[Records from a dataset]
---

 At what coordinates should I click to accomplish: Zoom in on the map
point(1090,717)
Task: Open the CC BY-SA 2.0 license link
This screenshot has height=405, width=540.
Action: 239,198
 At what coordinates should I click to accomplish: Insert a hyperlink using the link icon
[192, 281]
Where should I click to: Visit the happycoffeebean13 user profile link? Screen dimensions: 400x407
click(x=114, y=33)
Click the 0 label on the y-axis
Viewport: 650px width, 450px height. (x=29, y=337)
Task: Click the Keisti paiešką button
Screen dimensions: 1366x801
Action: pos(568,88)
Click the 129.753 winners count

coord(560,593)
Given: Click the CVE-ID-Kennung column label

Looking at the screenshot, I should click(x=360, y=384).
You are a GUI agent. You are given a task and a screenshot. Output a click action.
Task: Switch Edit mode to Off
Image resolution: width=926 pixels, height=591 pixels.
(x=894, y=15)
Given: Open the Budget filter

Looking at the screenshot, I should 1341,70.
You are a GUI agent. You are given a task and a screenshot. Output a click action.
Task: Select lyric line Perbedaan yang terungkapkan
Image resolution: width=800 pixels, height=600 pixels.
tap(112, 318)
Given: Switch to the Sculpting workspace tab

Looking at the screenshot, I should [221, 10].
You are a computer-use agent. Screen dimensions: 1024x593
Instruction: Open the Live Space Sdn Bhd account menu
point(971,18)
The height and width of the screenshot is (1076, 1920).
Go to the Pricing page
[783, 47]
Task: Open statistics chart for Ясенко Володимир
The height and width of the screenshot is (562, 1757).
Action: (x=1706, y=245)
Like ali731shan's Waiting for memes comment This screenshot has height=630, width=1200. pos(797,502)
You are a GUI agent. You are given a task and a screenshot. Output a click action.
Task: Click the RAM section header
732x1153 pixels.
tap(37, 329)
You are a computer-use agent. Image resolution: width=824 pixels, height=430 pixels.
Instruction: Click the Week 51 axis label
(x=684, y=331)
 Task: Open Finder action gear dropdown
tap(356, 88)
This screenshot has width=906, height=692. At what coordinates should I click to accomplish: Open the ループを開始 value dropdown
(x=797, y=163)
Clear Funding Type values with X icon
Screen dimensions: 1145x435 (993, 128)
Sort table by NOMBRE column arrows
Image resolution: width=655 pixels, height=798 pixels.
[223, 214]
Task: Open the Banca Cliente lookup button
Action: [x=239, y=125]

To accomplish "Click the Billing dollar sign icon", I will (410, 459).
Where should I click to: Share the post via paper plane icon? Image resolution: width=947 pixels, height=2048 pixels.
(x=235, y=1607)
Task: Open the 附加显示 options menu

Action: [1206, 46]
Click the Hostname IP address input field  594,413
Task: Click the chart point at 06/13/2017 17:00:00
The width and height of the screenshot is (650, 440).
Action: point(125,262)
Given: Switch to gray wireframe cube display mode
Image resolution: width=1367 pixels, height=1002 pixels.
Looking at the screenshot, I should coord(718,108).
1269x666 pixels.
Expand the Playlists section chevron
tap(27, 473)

---

* INSTRUCTIONS FOR THE TASK
I need each of the entries above printed again exactly.

* EXERCISE SOLUTION
 At what coordinates should I click to accomplish: Zoom in on the map
point(1090,717)
Task: Open the CC BY-SA 2.0 license link
This screenshot has height=405, width=540.
Action: 239,198
 At what coordinates should I click to accomplish: Insert a hyperlink using the link icon
[192, 281]
Where should I click to: Visit the happycoffeebean13 user profile link? Screen dimensions: 400x407
click(x=114, y=33)
Click the 0 label on the y-axis
Viewport: 650px width, 450px height. (x=29, y=337)
Task: Click the Keisti paiešką button
Screen dimensions: 1366x801
Action: pos(568,88)
Click the 129.753 winners count

coord(560,593)
Given: Click the CVE-ID-Kennung column label

Looking at the screenshot, I should click(x=360, y=384).
You are a GUI agent. You are given a task and a screenshot. Output a click action.
Task: Switch Edit mode to Off
Image resolution: width=926 pixels, height=591 pixels.
(x=894, y=15)
Given: Open the Budget filter

Looking at the screenshot, I should 1341,70.
You are a GUI agent. You are given a task and a screenshot. Output a click action.
Task: Select lyric line Perbedaan yang terungkapkan
Image resolution: width=800 pixels, height=600 pixels.
tap(112, 318)
Given: Switch to the Sculpting workspace tab

Looking at the screenshot, I should [221, 10].
You are a computer-use agent. Screen dimensions: 1024x593
Instruction: Open the Live Space Sdn Bhd account menu
point(971,18)
The height and width of the screenshot is (1076, 1920).
Go to the Pricing page
[783, 47]
Task: Open statistics chart for Ясенко Володимир
The height and width of the screenshot is (562, 1757).
Action: (x=1706, y=245)
Like ali731shan's Waiting for memes comment This screenshot has height=630, width=1200. pos(797,502)
You are a GUI agent. You are given a task and a screenshot. Output a click action.
Task: Click the RAM section header
732x1153 pixels.
tap(37, 329)
You are a computer-use agent. Image resolution: width=824 pixels, height=430 pixels.
Instruction: Click the Week 51 axis label
(x=684, y=331)
 Task: Open Finder action gear dropdown
tap(356, 88)
This screenshot has width=906, height=692. At what coordinates should I click to accomplish: Open the ループを開始 value dropdown
(x=797, y=163)
Clear Funding Type values with X icon
Screen dimensions: 1145x435 (993, 128)
Sort table by NOMBRE column arrows
Image resolution: width=655 pixels, height=798 pixels.
[223, 214]
Task: Open the Banca Cliente lookup button
Action: [x=239, y=125]

To accomplish "Click the Billing dollar sign icon", I will (410, 459).
Where should I click to: Share the post via paper plane icon? Image resolution: width=947 pixels, height=2048 pixels.
(x=235, y=1607)
Task: Open the 附加显示 options menu

Action: [1206, 46]
Click the Hostname IP address input field  594,413
Task: Click the chart point at 06/13/2017 17:00:00
The width and height of the screenshot is (650, 440).
Action: point(125,262)
Given: Switch to gray wireframe cube display mode
Image resolution: width=1367 pixels, height=1002 pixels.
Looking at the screenshot, I should coord(718,108).
1269x666 pixels.
Expand the Playlists section chevron
tap(27, 473)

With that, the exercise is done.